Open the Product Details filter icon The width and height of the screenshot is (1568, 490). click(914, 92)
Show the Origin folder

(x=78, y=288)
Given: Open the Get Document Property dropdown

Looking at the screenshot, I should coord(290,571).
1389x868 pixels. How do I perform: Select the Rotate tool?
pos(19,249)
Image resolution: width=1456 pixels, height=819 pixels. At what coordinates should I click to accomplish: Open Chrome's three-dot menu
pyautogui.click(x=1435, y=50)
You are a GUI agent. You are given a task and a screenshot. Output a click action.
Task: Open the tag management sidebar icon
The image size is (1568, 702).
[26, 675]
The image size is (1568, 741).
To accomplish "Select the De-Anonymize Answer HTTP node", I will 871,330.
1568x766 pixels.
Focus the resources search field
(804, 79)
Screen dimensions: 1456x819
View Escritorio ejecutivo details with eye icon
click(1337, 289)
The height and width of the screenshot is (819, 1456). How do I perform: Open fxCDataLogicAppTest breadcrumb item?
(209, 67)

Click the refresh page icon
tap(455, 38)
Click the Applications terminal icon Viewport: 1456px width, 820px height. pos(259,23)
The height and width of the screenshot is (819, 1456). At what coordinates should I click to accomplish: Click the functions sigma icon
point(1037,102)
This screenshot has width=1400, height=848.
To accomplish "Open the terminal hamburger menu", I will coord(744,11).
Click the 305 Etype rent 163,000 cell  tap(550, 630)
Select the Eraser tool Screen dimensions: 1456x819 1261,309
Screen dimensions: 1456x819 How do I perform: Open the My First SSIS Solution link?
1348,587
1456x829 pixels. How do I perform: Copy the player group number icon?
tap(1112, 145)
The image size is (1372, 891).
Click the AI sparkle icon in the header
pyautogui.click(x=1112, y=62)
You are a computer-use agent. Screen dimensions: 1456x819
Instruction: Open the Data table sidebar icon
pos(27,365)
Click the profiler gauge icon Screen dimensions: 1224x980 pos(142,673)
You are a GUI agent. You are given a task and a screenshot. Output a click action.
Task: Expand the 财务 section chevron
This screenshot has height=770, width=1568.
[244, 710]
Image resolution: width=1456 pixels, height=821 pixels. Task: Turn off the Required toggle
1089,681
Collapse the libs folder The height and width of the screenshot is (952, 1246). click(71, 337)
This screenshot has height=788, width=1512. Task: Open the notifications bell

**TASK DETAILS:** Repeat the material above in full. Change no word.

**TASK OUTPUT:**
Open the Product Details filter icon The width and height of the screenshot is (1568, 490). click(914, 92)
Show the Origin folder

(x=78, y=288)
Given: Open the Get Document Property dropdown

Looking at the screenshot, I should coord(290,571).
1389x868 pixels. How do I perform: Select the Rotate tool?
pos(19,249)
Image resolution: width=1456 pixels, height=819 pixels. At what coordinates should I click to accomplish: Open Chrome's three-dot menu
pyautogui.click(x=1435, y=50)
You are a GUI agent. You are given a task and a screenshot. Output a click action.
Task: Open the tag management sidebar icon
The image size is (1568, 702).
[26, 675]
The image size is (1568, 741).
To accomplish "Select the De-Anonymize Answer HTTP node", I will 871,330.
1568x766 pixels.
Focus the resources search field
(804, 79)
Screen dimensions: 1456x819
View Escritorio ejecutivo details with eye icon
click(1337, 289)
The height and width of the screenshot is (819, 1456). How do I perform: Open fxCDataLogicAppTest breadcrumb item?
(209, 67)

Click the refresh page icon
tap(455, 38)
Click the Applications terminal icon Viewport: 1456px width, 820px height. pos(259,23)
The height and width of the screenshot is (819, 1456). At what coordinates should I click to accomplish: Click the functions sigma icon
point(1037,102)
This screenshot has width=1400, height=848.
To accomplish "Open the terminal hamburger menu", I will coord(744,11).
Click the 305 Etype rent 163,000 cell  tap(550, 630)
Select the Eraser tool Screen dimensions: 1456x819 1261,309
Screen dimensions: 1456x819 How do I perform: Open the My First SSIS Solution link?
1348,587
1456x829 pixels. How do I perform: Copy the player group number icon?
tap(1112, 145)
The image size is (1372, 891).
Click the AI sparkle icon in the header
pyautogui.click(x=1112, y=62)
You are a computer-use agent. Screen dimensions: 1456x819
Instruction: Open the Data table sidebar icon
pos(27,365)
Click the profiler gauge icon Screen dimensions: 1224x980 pos(142,673)
You are a GUI agent. You are given a task and a screenshot. Output a click action.
Task: Expand the 财务 section chevron
This screenshot has height=770, width=1568.
[244, 710]
Image resolution: width=1456 pixels, height=821 pixels. Task: Turn off the Required toggle
1089,681
Collapse the libs folder The height and width of the screenshot is (952, 1246). click(71, 337)
This screenshot has height=788, width=1512. Task: Open the notifications bell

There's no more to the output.